I was coding in parallel with him and I had no problem pausing videos. I was suprirsed I wasn't getting segmentation faults all the time, but that's because every time I would wrote code which ended up being different than his, I would rewrite that part of the code lol
@@futuza I usually do pause videos, but the cut happens quickly from when the last line of code is written and the next scene begins, so it's more challenging than should be to pause just in time
This was really helpful for me, thanks! I started my project using arrays for hash table and I could already tell midway I was gonna have a hard time doing anything with the elements.
The best tutorial so far on hash function in C. Thank you. How do we come up with an optimal hash function for the data structure? Is maximum randomness the target?
Is there a procedure one can follow to find a good/optimal hash function? I usually use something like Effective Java's hashcode impl like the one mentioned in [1] and assume it's good enough. [1] stackoverflow.com/questions/113511/best-implementation-for-hashcode-method-for-a-collection
FYI: There is a thing called a "perfect hash." This is a hash that is tailored for a specific set of inputs, and will produce distinct values for each of them. If you know *all* the possible inputs in advance -- like when you are parsing language keywords -- then perfect hashes can be useful. (Ask the Duck about "gperf" for a software package that provides these functions.) For any other scenario, you are looking at doing the best you can with what you've got. Some "cryptographic hash" functions are really good at providing seemingly random output for small changes in input, but they are slow. Now you're trading off speed vs. behavior. Most commonly-used hash functions opt for some simple rules: use 2**n buckets, use prime numbers to multiply, etc. If you really want to find good hash functions, look at the source code for programming languages that provide "associative array" or "hash" or "dictionary" data types: awk, perl, ruby, python, java, c++. You can find hash functions that have been looked at and tweaked by a lot of people over many years, which hopefully provides a good performance vs. behavior.

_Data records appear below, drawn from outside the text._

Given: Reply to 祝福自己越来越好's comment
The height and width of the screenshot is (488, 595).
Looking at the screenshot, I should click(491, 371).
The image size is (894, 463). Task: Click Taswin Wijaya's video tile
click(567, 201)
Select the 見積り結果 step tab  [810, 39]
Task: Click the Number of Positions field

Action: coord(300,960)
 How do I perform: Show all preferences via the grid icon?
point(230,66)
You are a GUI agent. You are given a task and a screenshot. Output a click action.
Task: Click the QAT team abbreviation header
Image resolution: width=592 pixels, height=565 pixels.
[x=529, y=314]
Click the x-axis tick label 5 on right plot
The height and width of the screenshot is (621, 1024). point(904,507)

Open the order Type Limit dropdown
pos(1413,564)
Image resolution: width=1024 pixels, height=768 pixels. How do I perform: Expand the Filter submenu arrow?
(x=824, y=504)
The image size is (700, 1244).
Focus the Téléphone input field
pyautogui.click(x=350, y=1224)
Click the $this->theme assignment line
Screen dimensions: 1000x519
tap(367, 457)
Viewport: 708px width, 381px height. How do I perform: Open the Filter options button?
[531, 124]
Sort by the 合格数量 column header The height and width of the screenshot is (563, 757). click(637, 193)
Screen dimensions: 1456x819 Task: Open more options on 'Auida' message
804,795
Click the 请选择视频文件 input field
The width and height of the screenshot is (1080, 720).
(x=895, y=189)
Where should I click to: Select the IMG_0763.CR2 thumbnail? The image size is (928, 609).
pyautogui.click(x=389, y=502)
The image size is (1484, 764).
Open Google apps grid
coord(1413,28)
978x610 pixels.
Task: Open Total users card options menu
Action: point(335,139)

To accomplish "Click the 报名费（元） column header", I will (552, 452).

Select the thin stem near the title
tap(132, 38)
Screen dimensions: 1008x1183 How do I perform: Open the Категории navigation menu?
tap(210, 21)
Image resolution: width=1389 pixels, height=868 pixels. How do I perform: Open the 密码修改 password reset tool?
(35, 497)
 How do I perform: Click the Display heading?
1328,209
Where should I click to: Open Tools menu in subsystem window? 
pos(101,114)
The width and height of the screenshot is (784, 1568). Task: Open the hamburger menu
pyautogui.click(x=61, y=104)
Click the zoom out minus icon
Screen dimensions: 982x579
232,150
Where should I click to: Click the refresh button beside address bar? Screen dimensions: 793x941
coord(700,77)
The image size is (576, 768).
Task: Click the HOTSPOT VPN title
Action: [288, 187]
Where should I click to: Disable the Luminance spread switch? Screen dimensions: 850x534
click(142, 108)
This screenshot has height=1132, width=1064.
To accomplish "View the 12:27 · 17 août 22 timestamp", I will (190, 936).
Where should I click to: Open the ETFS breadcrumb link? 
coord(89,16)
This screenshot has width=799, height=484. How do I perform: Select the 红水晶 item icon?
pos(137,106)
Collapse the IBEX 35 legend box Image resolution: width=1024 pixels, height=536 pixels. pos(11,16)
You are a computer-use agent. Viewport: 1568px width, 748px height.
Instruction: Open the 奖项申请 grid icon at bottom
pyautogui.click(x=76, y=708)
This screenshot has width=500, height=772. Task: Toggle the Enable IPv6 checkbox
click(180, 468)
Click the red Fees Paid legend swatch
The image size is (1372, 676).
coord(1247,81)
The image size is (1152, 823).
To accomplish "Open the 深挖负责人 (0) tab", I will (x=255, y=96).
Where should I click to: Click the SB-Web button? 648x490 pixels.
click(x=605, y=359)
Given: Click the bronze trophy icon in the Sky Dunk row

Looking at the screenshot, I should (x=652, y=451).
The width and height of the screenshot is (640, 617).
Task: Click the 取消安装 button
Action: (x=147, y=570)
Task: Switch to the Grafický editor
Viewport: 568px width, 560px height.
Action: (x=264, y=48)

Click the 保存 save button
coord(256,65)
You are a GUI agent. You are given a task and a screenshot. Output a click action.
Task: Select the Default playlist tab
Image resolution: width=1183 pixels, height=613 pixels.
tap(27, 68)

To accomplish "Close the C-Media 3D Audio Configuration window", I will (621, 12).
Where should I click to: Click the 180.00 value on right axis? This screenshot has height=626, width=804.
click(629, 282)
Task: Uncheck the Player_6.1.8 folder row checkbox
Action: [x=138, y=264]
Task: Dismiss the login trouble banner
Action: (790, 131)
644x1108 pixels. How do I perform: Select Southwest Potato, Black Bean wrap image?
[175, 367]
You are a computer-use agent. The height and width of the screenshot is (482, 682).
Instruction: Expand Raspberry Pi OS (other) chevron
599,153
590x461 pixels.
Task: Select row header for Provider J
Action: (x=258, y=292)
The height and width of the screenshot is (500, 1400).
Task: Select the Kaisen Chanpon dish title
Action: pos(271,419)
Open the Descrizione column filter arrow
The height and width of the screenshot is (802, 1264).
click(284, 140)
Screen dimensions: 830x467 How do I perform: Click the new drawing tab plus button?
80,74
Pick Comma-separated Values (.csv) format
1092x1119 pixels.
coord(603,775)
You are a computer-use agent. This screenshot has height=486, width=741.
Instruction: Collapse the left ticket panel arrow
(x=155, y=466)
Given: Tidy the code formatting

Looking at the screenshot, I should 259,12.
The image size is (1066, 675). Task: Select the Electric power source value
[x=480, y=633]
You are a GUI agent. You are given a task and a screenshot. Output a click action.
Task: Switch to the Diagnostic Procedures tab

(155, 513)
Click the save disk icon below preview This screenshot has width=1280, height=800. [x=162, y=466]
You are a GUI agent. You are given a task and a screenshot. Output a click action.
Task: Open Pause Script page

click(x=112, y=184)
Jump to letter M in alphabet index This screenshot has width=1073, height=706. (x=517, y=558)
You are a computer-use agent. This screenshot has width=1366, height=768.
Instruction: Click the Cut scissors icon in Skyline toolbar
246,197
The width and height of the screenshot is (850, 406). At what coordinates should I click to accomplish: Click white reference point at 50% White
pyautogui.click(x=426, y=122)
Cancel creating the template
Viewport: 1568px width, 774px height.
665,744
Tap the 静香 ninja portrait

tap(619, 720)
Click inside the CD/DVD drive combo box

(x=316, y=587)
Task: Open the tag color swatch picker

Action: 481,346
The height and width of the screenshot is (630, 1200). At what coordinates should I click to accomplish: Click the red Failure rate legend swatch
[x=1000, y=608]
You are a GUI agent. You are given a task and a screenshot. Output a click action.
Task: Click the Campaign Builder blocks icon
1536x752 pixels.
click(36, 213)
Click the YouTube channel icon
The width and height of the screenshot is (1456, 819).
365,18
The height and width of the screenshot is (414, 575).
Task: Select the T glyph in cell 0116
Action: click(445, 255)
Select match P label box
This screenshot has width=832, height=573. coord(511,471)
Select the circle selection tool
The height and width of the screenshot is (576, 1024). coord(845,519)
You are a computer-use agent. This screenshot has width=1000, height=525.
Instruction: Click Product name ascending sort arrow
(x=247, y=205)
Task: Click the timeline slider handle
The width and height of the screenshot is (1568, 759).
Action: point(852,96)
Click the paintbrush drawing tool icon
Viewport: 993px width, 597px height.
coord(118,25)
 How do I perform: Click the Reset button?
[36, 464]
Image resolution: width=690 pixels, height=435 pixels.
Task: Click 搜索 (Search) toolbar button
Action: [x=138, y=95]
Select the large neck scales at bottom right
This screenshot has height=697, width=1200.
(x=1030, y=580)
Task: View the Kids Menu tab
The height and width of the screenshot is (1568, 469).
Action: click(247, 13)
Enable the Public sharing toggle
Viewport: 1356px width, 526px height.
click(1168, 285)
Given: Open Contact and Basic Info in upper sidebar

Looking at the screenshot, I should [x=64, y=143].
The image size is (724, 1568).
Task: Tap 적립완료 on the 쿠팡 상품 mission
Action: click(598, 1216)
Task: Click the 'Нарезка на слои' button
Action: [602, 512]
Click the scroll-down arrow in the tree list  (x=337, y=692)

@@austinhastings8793 Just one note. you do not use simply 'prime numbers', to multiply, you need a number that is relatively prime to the table size. If you have a size 100 table, you do not want to use 5 as your multiplier as it will map 100 objects into 20 spaces which will give more collisions. Now 3 or 7 in that case will be better.
I never thought about hash functions, or tables, in that way; which is surprising because i used to be quite enthusiastic about brown rocks from morrocco.
Been a while since i done hash tables, used a few before in work though, i do prefer external chaining think they were called buckets, quadratic is the way to go though, in large structures you can get bad clustering so what i used to do was have a variable quadratic based on the amount of objects with room to add more then just rehash when it filled up to much, the rehashing was inefficient but it did keep the structure performant for lookups and clustering to a minimum. Nice video
As a C++ programmer I use the std::map and std::unordered_map for this purpose but this video will be useful for me if in some situations I would not be allowed to use them. Thanks!
very well explained. the only thing i think could've been clarified better was the optimization with "deleted". it was brushed off as obvious but i had to pause and think why
Wow I don’t even know C and I understand this video perfectly! Clear concise explanation ! Probably also because every language I know is based on C in some shape or form haha.
Not mentioned is that clients using this facility to retrieve & modify any 'person record' must NOT change the value(s) in the field(s) used by the hash function. Correcting the spelling of "Jane" to "June" would likely leave that person's record filed in the wrong location, never to be found again... Because delete() returns the ptr to the record, to modify safely is to delete, {modify} and re-insert. The "Open" version mistakenly used "TABLE_SIZE" for strncmp(). Corrected to "MAX_NAME" in "linear probing" version.
Not gonna lie I feel so overwhelmed but I think that's because I am still a noob. Great video you explained everything so well I just have a skill issue, hope I'll get better.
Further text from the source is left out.